The Research Institute for Linguistics of the Hungarian Academy of Sciences (HAS), the Research Institute for Ethnic and National Minority Studies HAS, and the Faculty of Political and Legal Sciences of the University of Pécs are pleased to announce the 11th International Conference on Minority Languages (ICML 11) to be held on 5-6 July 2007 in Pécs, Hungary.

Numerous minority communities around the world and even in Europe are continuously under economic, social, ideological, political, cultural, religious, military etc. pressure to integrate into the dominant society which often involves the loss of their native languages and often their ethnic identities.

Preserving one's native language is not only a fundamental linguistic human right, but, simultaneously, is necessary to perceive and negotiate one's cultural identity and is a key to understanding and appreciating the history, knowledge, ideas, and values of the community. Maintaining and elaborating the native language is the basis of normal cognitive and socio-emotional development, and a dynamic tool people can use to interact in a meaningful and confident way with the rest of society as equal citizens.

Questions about the legal protection of regional and minority languages have regularly appeared on the European agenda: for many years various political and civic actions have centred upon the legal regulations applying to minorities. One of the basic principles of the European Union is to support cultural, linguistic and regional diversity, which in principle includes the special identities of national minorities.

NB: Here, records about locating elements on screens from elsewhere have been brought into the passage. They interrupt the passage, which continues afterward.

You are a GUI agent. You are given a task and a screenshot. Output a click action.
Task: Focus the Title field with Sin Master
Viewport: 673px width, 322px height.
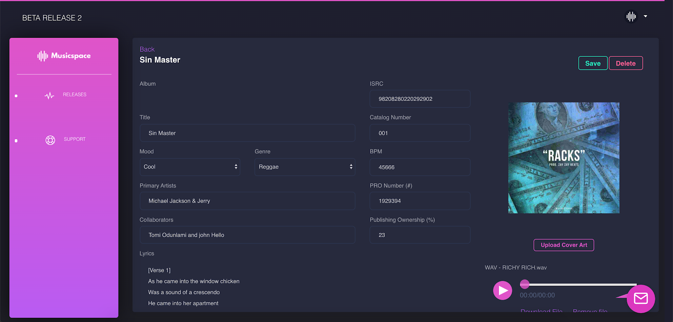tap(247, 133)
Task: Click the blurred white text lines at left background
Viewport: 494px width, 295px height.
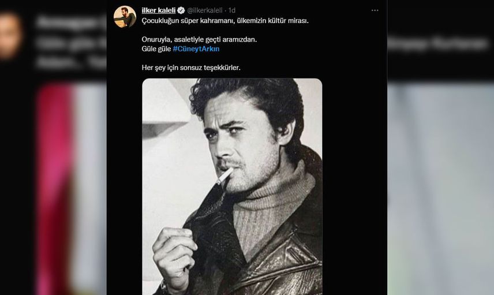Action: coord(71,43)
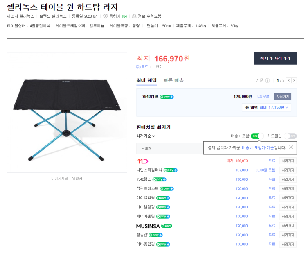This screenshot has height=256, width=304.
Task: Click the bell icon for 정보 수정요청
Action: click(134, 16)
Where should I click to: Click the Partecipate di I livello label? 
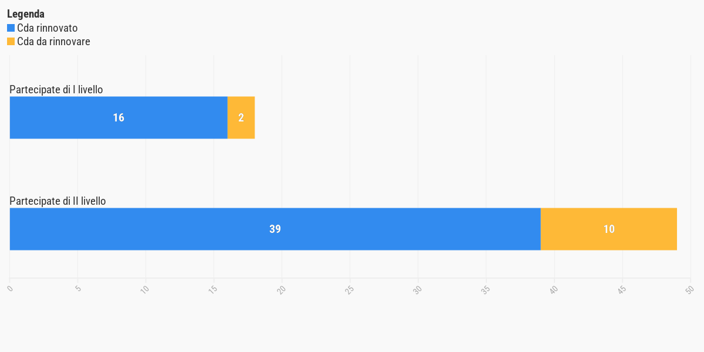click(56, 90)
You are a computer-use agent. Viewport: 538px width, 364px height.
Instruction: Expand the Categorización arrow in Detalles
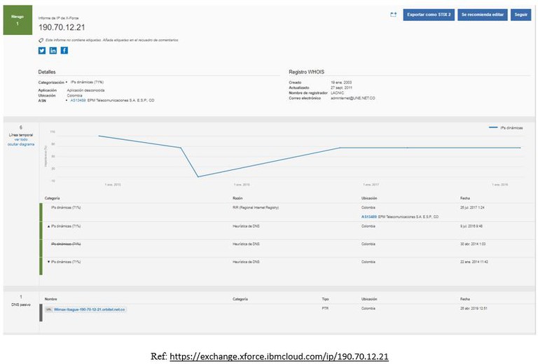click(x=67, y=83)
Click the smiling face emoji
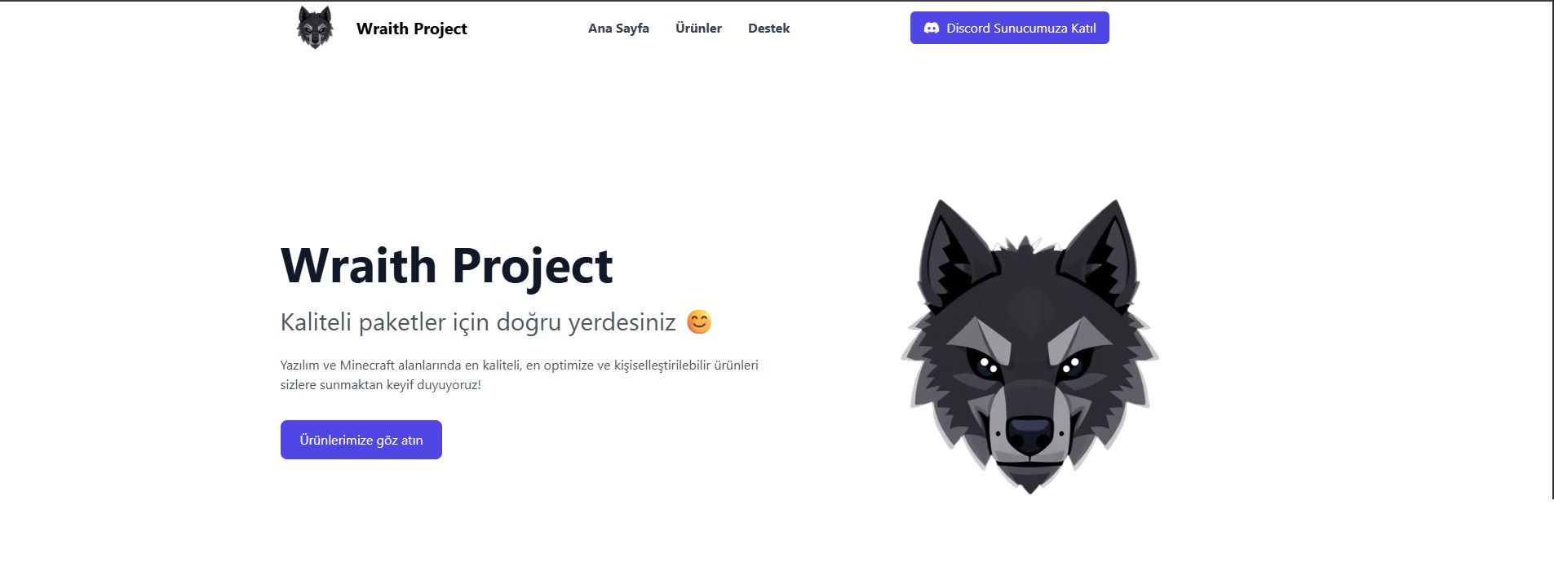This screenshot has height=576, width=1554. [699, 322]
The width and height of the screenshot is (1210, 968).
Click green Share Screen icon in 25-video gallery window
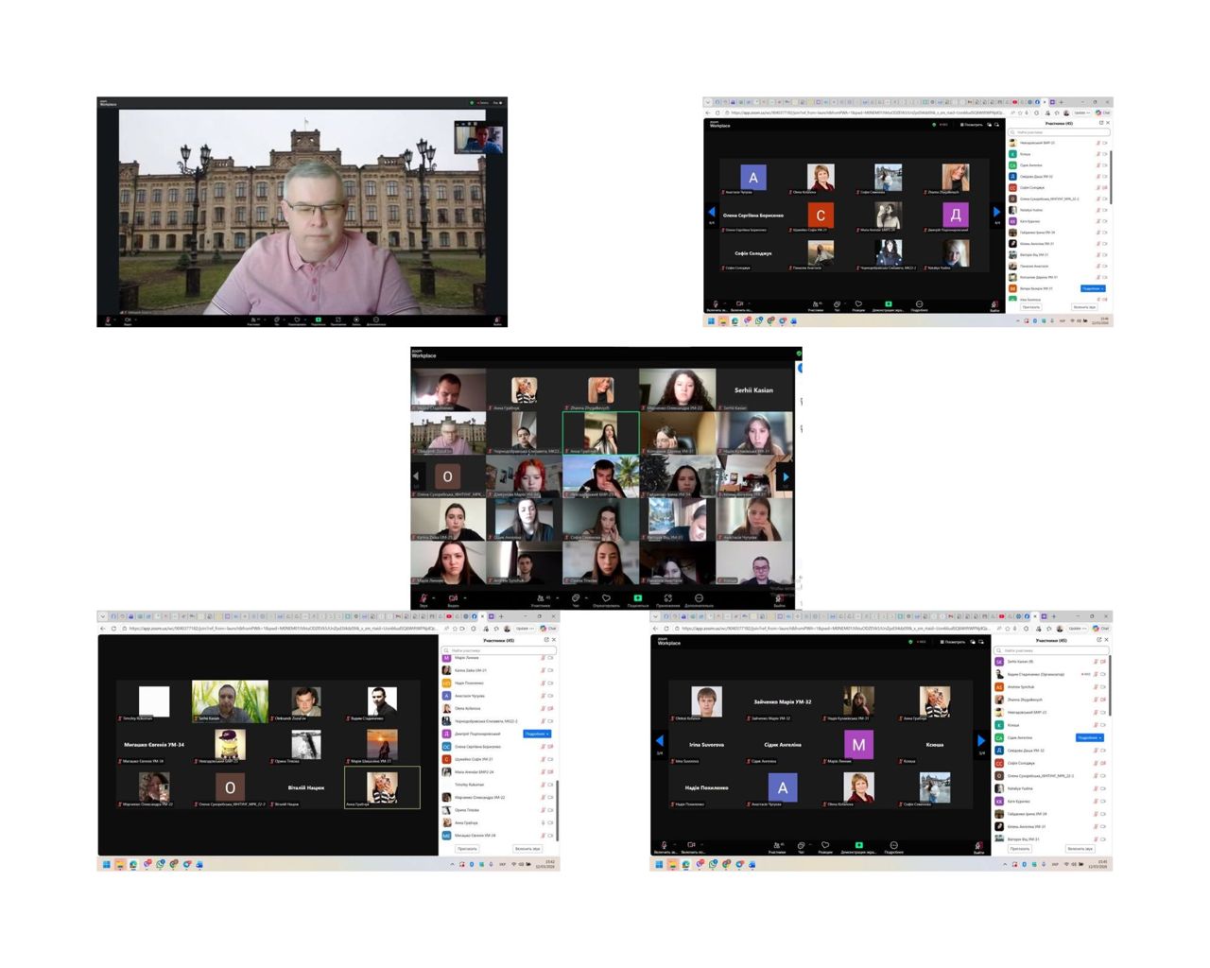coord(637,598)
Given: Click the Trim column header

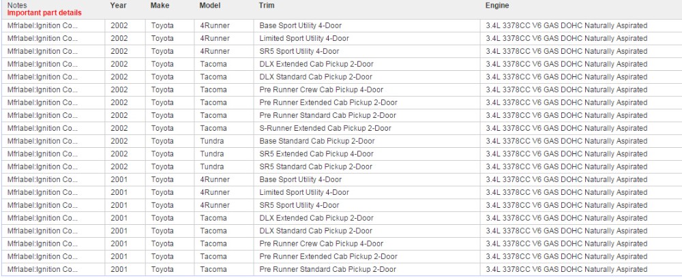Looking at the screenshot, I should tap(267, 5).
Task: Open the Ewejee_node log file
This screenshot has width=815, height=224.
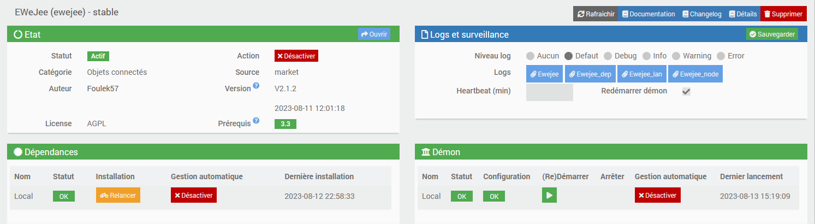Action: point(695,74)
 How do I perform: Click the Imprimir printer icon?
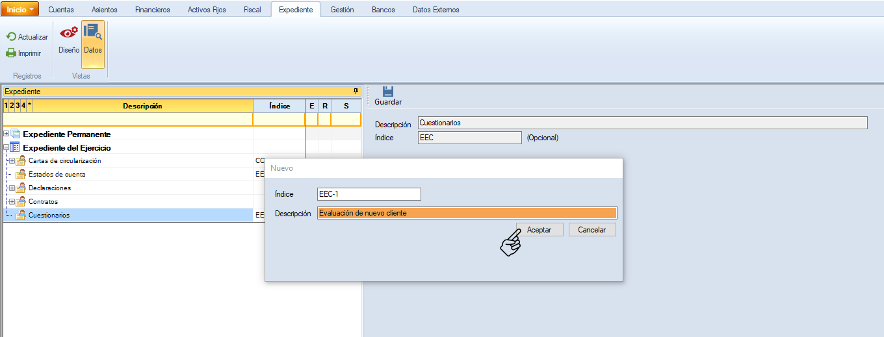[11, 53]
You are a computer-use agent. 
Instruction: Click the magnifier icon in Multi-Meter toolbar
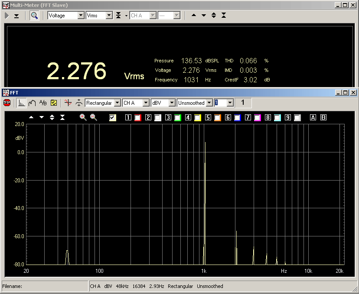coord(34,16)
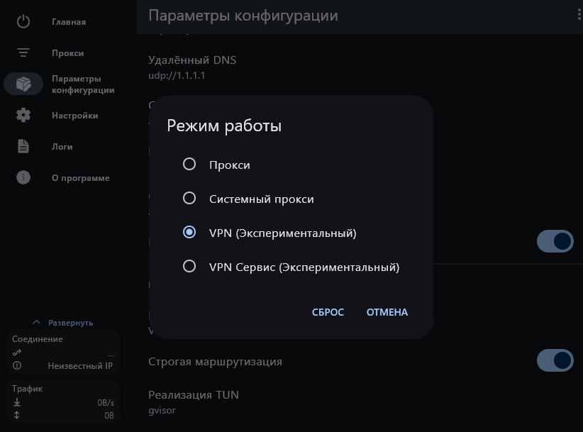Open the Реализация TUN gvisor selector
Viewport: 583px width, 432px height.
tap(193, 401)
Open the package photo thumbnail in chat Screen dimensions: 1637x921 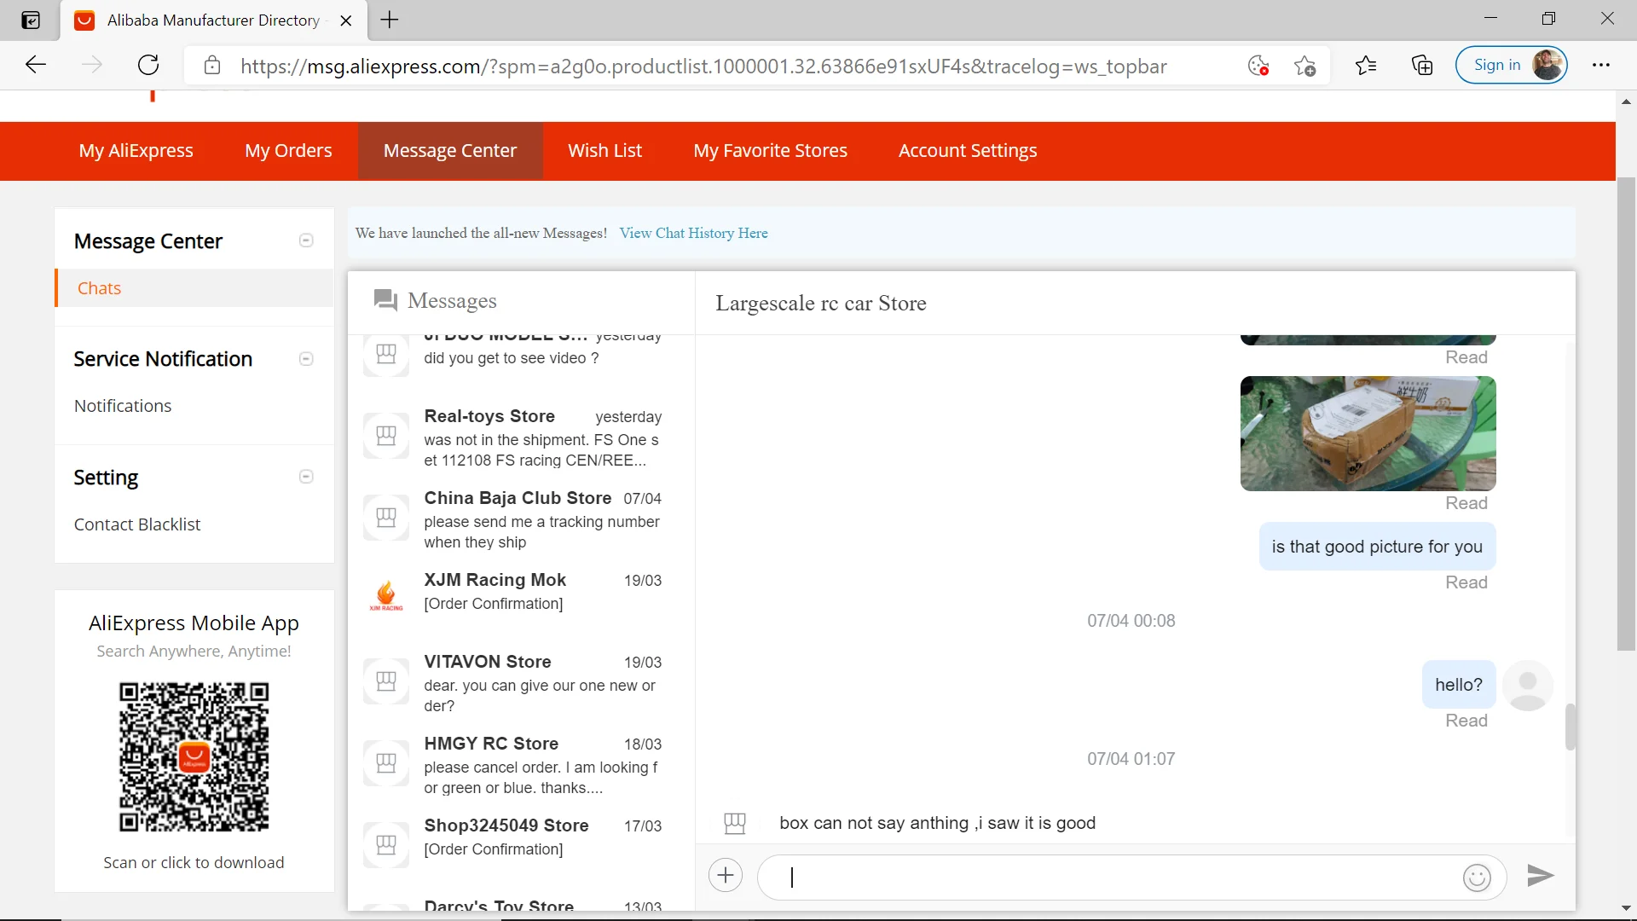point(1368,433)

Nevertheless, despite the eventual positive legal developments administrative and political barriers in everyday practice often render the public use of minority languages difficult.

Furthermore, legal instruments and programmes alone are not sufficient to deal effectively with problems of minority languages: they cannot guarantee on their own that minority languages will be preserved. The accession of the new Central and Eastern European Member States opened up new prospects, at the same time creating new problems for the enlarged EU with regard to protection and maintenance of minority languages.

The communist regimes and their collapse in the late 1980s created rather unique political and linguistic arrangements in the East-Central-Eastern European region. Nonetheless, the legal status, territorial distribution, the existence of a standard variant on the one hand, and the use of regional or minority languages in institutional domains, in education and in media on the other varies considerably from country to country. Impacts of the European enlargement, new social-economic order in East-Central and Eastern Europe that are restructuring the former relationships at regional and at European level, together with economic, technological and cultural forces of globalization have created a need for a re-evaluation of the theoretical questions and research methodologies that guide investigations of minority languages and their communities.